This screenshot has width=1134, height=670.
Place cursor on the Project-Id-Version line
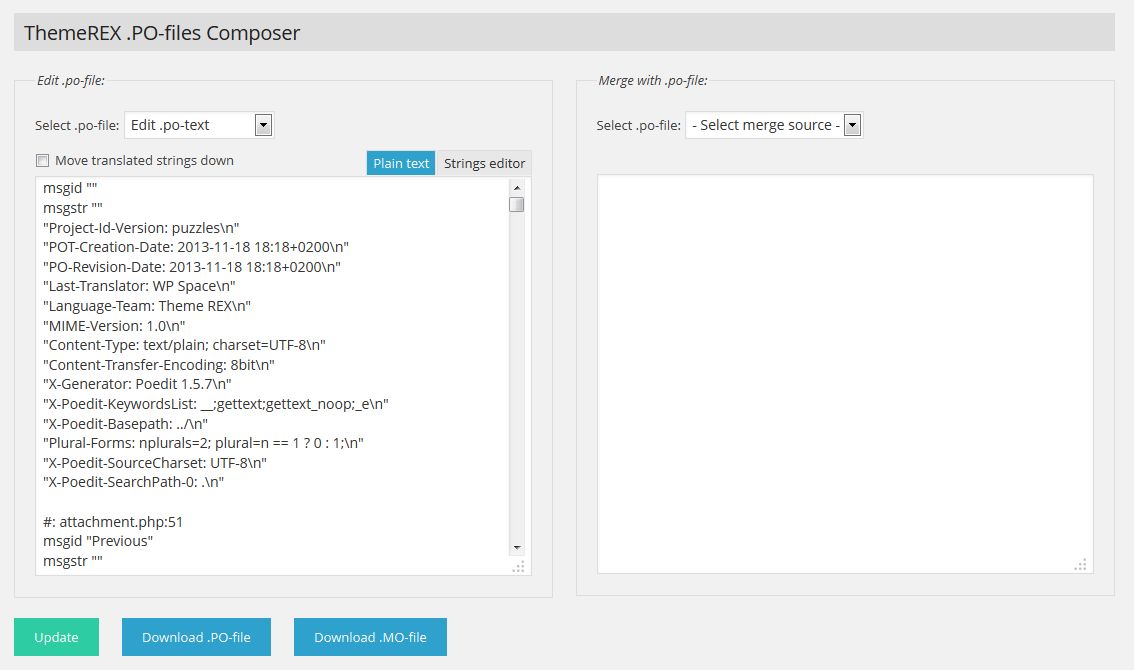141,227
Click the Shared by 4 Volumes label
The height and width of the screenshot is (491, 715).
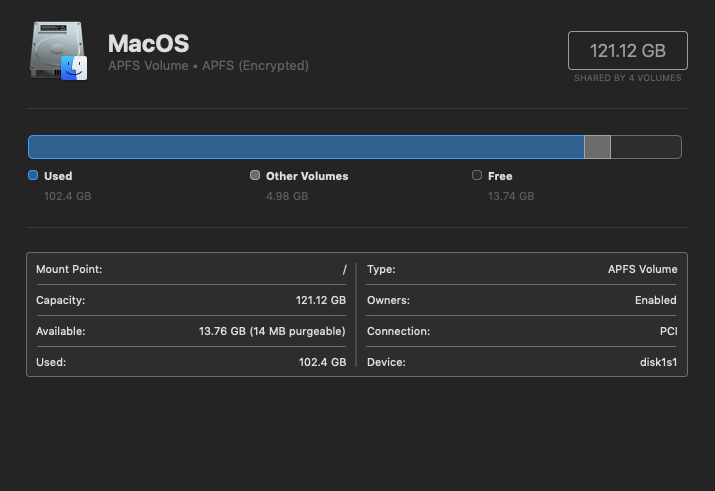click(x=627, y=78)
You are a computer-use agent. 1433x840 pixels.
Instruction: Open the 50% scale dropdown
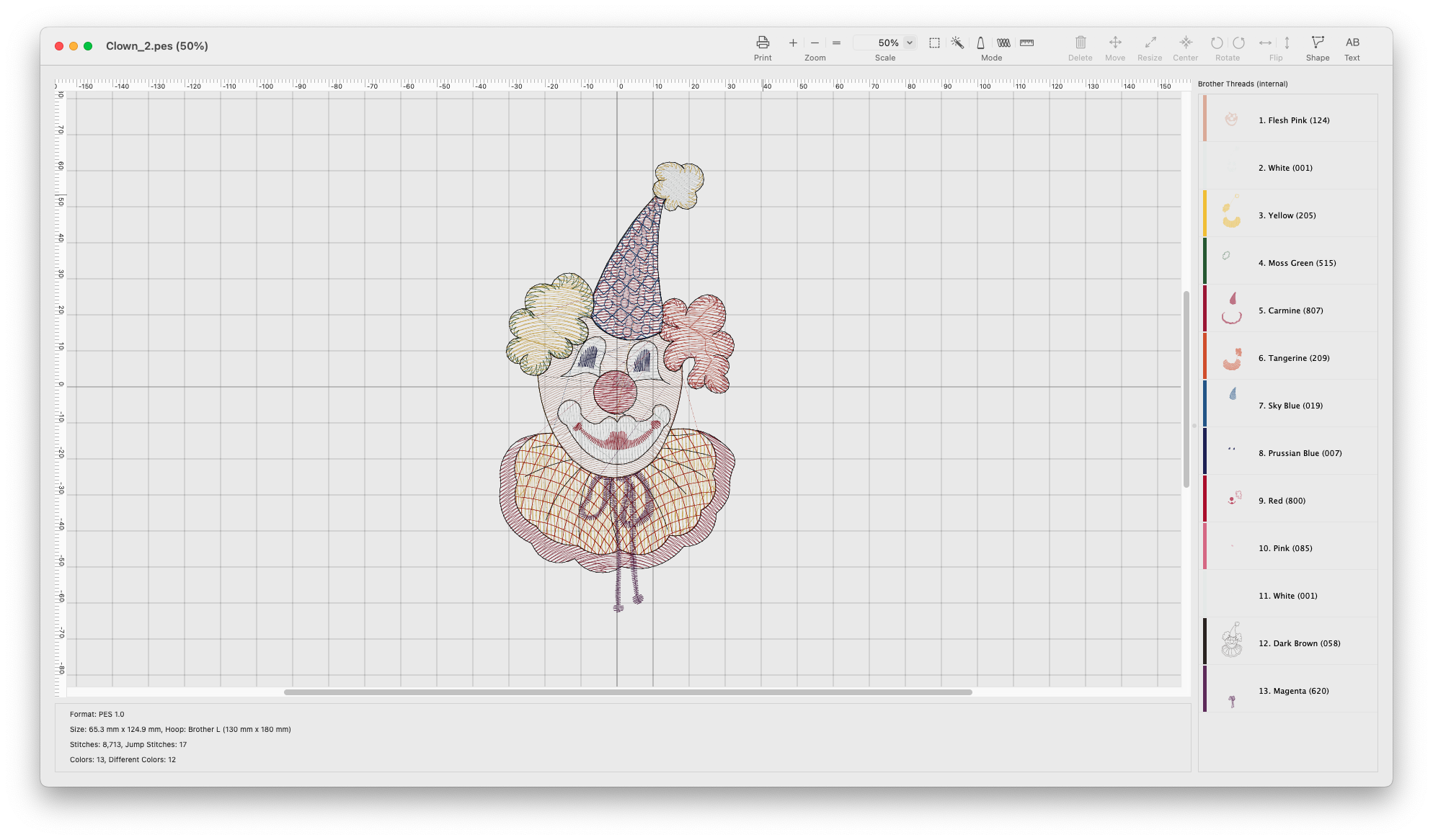910,43
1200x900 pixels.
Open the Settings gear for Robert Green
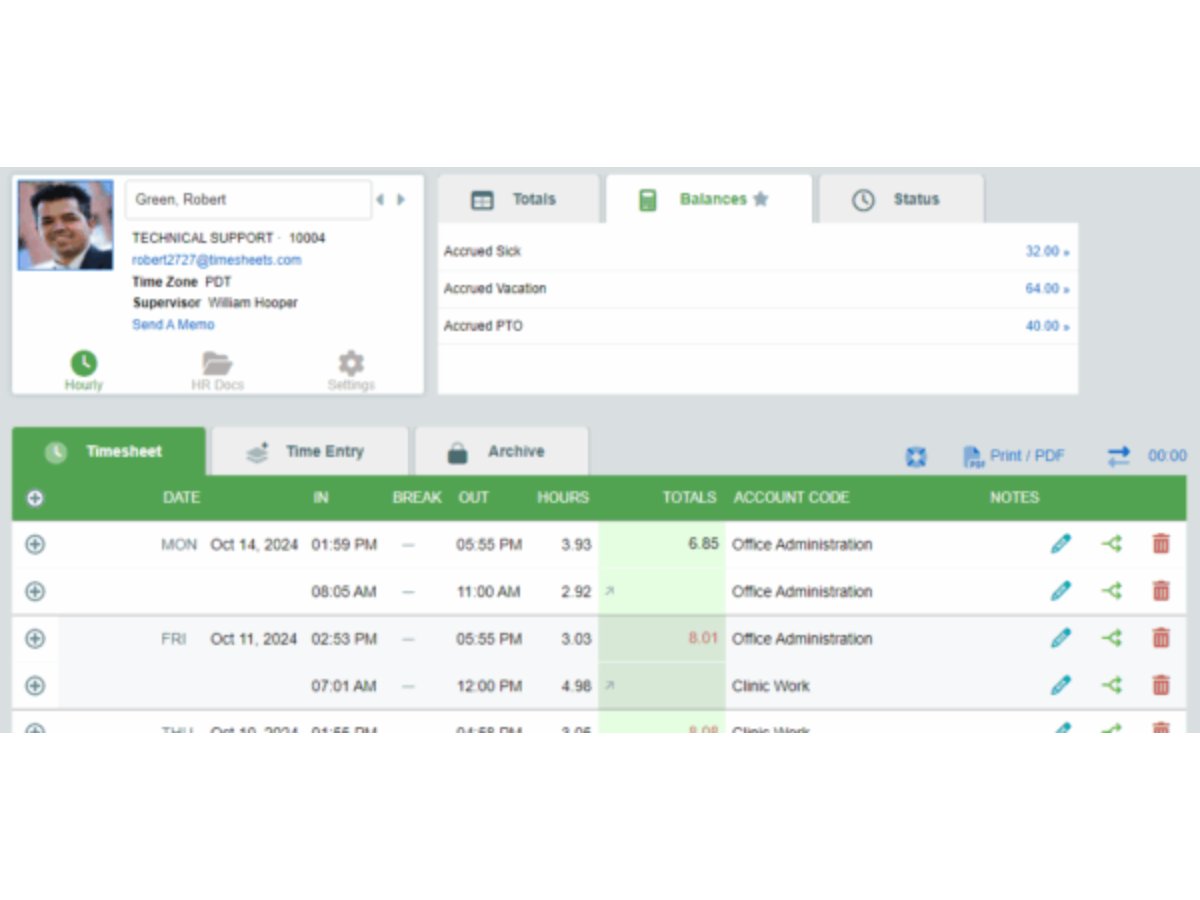pyautogui.click(x=350, y=364)
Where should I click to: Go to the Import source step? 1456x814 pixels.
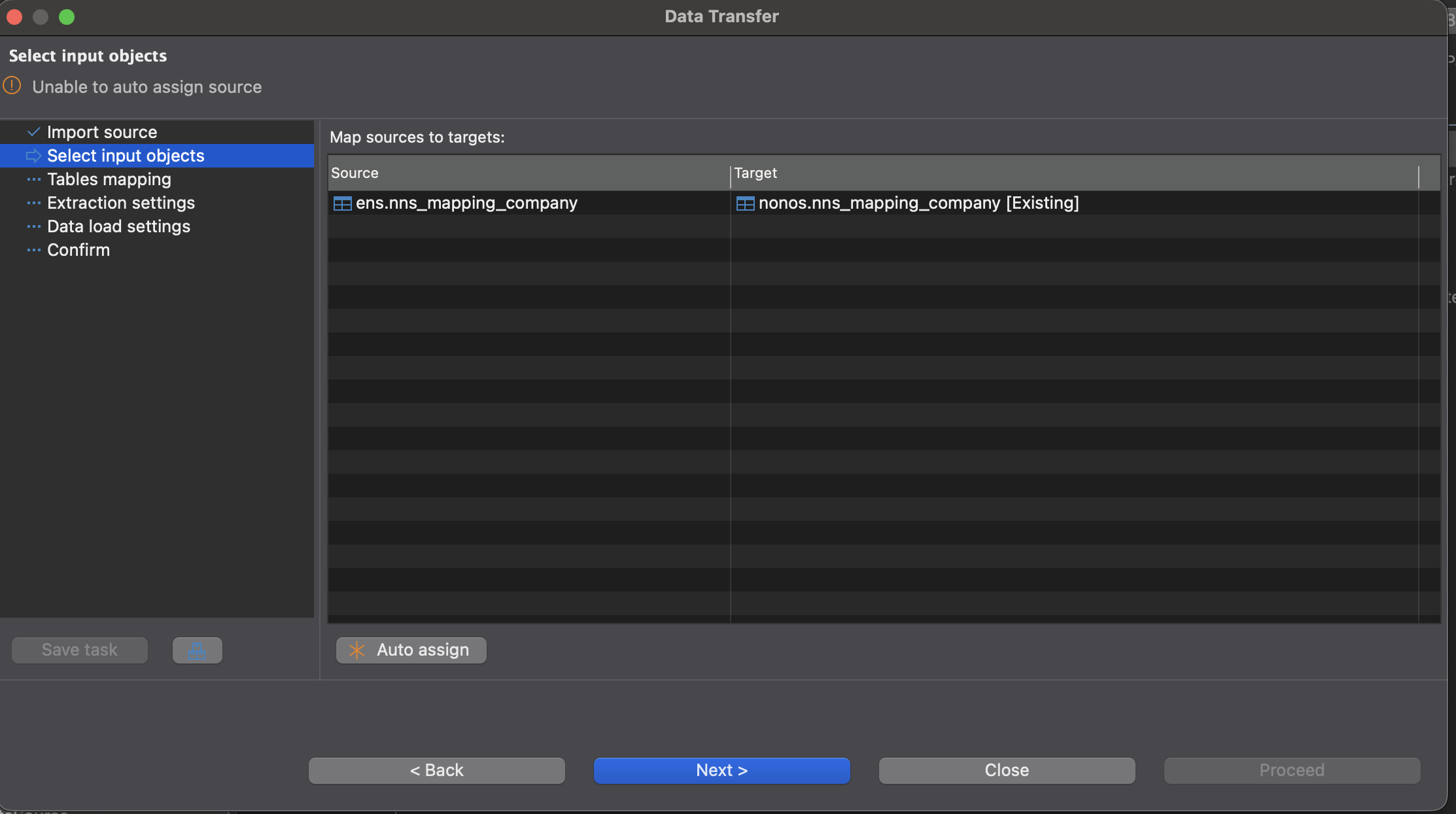[102, 132]
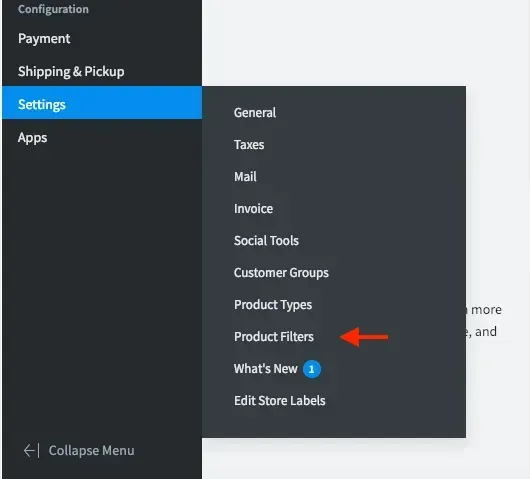
Task: Open Product Types settings
Action: coord(273,305)
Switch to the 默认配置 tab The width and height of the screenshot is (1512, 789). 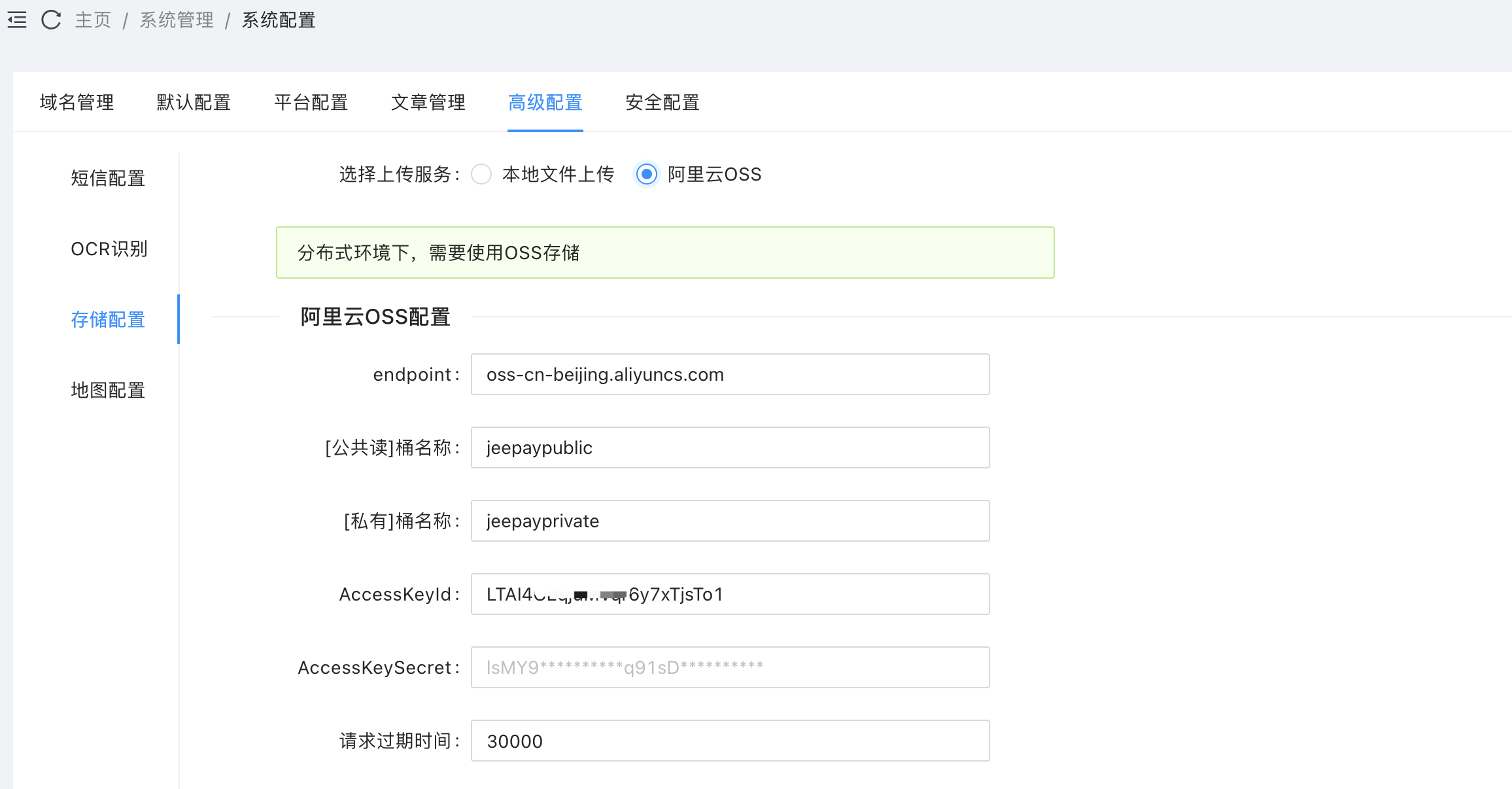(194, 103)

────

#### [SHORT PROBLEM]
Transcribe the records between the line holding "1200x900 pixels." and the line holding "Action: coord(273,305)", inclusive, and omit the pictures from your answer.

#### [RESPONSE FOR THIS EXERCISE]
1200x900 pixels.
Open the Settings gear for Robert Green
pyautogui.click(x=350, y=364)
Where should I click to: Go to the Import source step? 1456x814 pixels.
[102, 132]
Task: Open Product Types settings
Action: coord(273,305)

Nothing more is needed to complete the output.